Cameroun : l’évêque Jean-Marie Benoît Bala a été « brutalement assassiné », affirme l’Église catholique

Par Jeune Afrique avec AFP

Le corps de Mgr Jean-Marie Benoît Bala, 58 ans, évêque de Bafia (centre) au Cameroun, avait été repêché vendredi 2 juin 2017, dans les eaux du fleuve Sanaga. © UJung by Wikimédia Commons

L'évêque camerounais Jean Marie Benoît Bala, retrouvé mort dans le fleuve Sanaga le 2 juin, "a été brutalement assassiné", ont affirmé les évêques camerounais dans une déclaration rendue publique mercredi.

« Nous, évêques du Cameroun, affirmons que Mgr Jean Marie Benoît Bala ne s’est pas suicidé, il a été brutalement assassiné », ont-ils déclaré au terme d’une réunion extraordinaire mardi 13 juin à Yaoundé, en dénonçant un « crime odieux et insupportable ».

Dans leur déclaration, les prélats camerounais affirment que leur conclusion s’appuie sur les « premiers constats », sans plus de précisions. Ils espèrent que « les coupables » seront « nommément identifiés et livrés à la justice.

Mort suspecte

Le corps de Jean Marie Benoît Bala, 58 ans, évêque de Bafia (centre), avait été repêché le 2 juin dans le fleuve Sanaga, plus de 48 heures après sa disparition.

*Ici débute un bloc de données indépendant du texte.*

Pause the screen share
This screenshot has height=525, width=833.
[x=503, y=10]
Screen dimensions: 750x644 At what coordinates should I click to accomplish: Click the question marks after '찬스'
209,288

Un message, supposément rédigé par l’évêque, avait été retrouvé sur le siège avant de son véhicule, découvert le 31 mai sur un pont du fleuve Sanaga, de même que ses papiers d’identité, selon les autorités.

« Je suis dans l’eau », indiquait le message écrit sur du papier à en-tête du diocèse. Le parquet avait annoncé l’ouverture d’une enquête judiciaire pour « mort suspecte ».

Nombreux assassinats non élucidés

« Voilà un meurtre de plus, et un de trop », ont déclaré les prélats camerounais, exigeant « que toute la lumière soit faite sur les circonstances et les mobiles de l’assassinat de Mgr Jean-Marie Benoît Bala ».

« Nous avons le triste souvenir de plusieurs autres prélats, membres du clergé et personnes consacrées, qui ont été assassinés dans les conditions non élucidées jusqu’à ce jour », se sont-ils indignés, citant notamment : Mgr Yves Plumey, assassiné à Ngaoundéré (nord) en 1991, l’abbé Joseph Mbassi, retrouvé mort à Yaoundé en 1988, le père Antony Fontegh tué à Kumbo (sud-ouest) en 1990, les sœurs Marie Germaine et Marie Léone, tuées et violées à Djoum en 1992, et le père Engelbert Mveng, tué à Yaoundé en 1995.